◆ **QUESTIONS**
1) According to the film text, what profit did the film make?
2) Copy the film text word for word, starting at "This would be" and ending at "300 more films.".

◆ **TEXT SEGMENT**
After a dramatic scene at the front, the two are apprehended by the MPs, and brought to Colonel Marshall, for justice. He readies the firing squad, but after the two point out that the "secret papers" they were carrying to the commanding General, was actually a love letter from Olga to the very married Colonel. The Colonel then agrees to allow Tommy to marry his youngest daughter Annette and Gilbert will marry Olga. The Colonel also gives his consent to the marriage between his oldest daughter, Eileen, and Jim Reed.

==Cast==
- Bert Wheeler as Tommy Turner
- Robert Woolsey as Gilbert Simpson
- Dorothy Lee as Annette Marshall
- Hugh Trevor as Lieutenant Jim Reed
- Edna May Oliver as Mrs. Marshall
- Eddie De Lange as MP
- E. H. Calvert as General Hale
- Alan Roscoe as Captain Jones
- John Rutherford as MP Sergeant
- George MacFarlane as Colonel Marshall
- Roberta Robinson as Eileen Marshall
- Leni Stengel as Olga

(Cast list as per AFI database)

==Reception==
The film made a profit of $400,000.

==Notes==
Roscoe "Fatty" Arbuckle was an uncredited writer on the screenplay.

This would be the first musical director credit for the Academy Award winner, Max Steiner, who would go on to score many other films, including Gone With the Wind, Casablanca, King Kong, and over 300 more films.

A precision dance routine is credited to the Tiller Sunshine Girls. Mary Read is credited with choreography.

The songs, "Nothing But Love" and "Whistling the Blues Away," had words by Anne Caldwell, with music by Harry Tierney.

◆ **INFORMATION PROVIDED**
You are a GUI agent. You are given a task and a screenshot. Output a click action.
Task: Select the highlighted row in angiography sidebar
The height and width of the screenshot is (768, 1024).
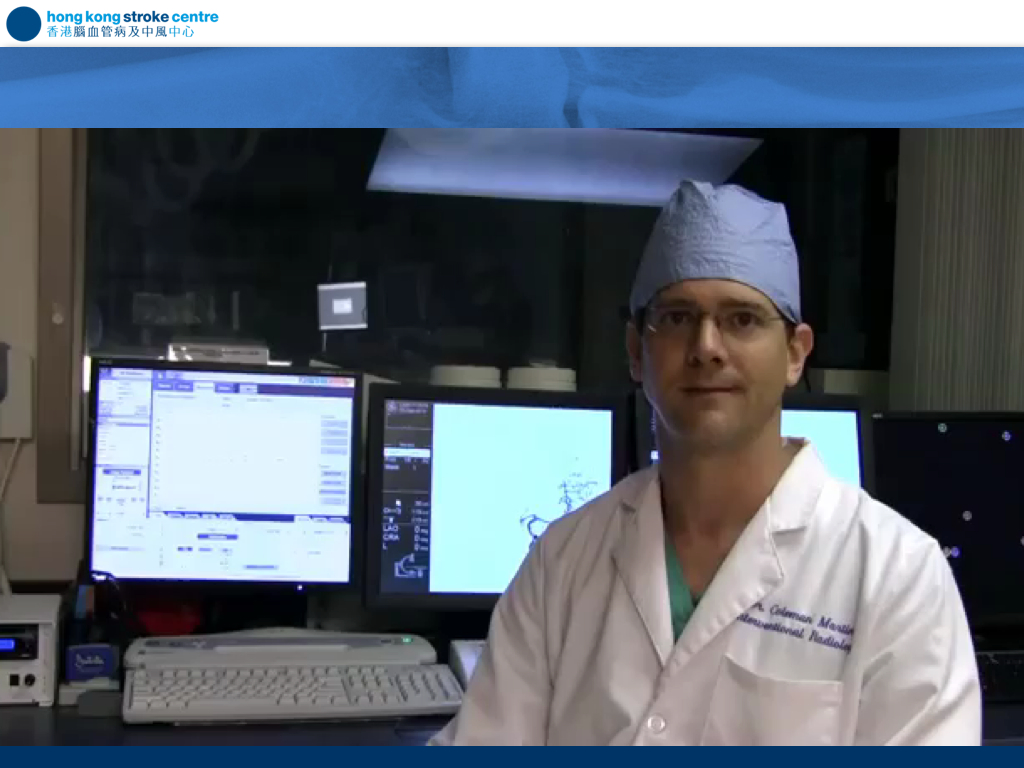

◆ **ANSWERS FOR EACH ITEM**
1) $400,000

2)
This would be the first musical director credit for the Academy Award winner, Max Steiner, who would go on to score many other films, including Gone With the Wind, Casablanca, King Kong, and over 300 more films.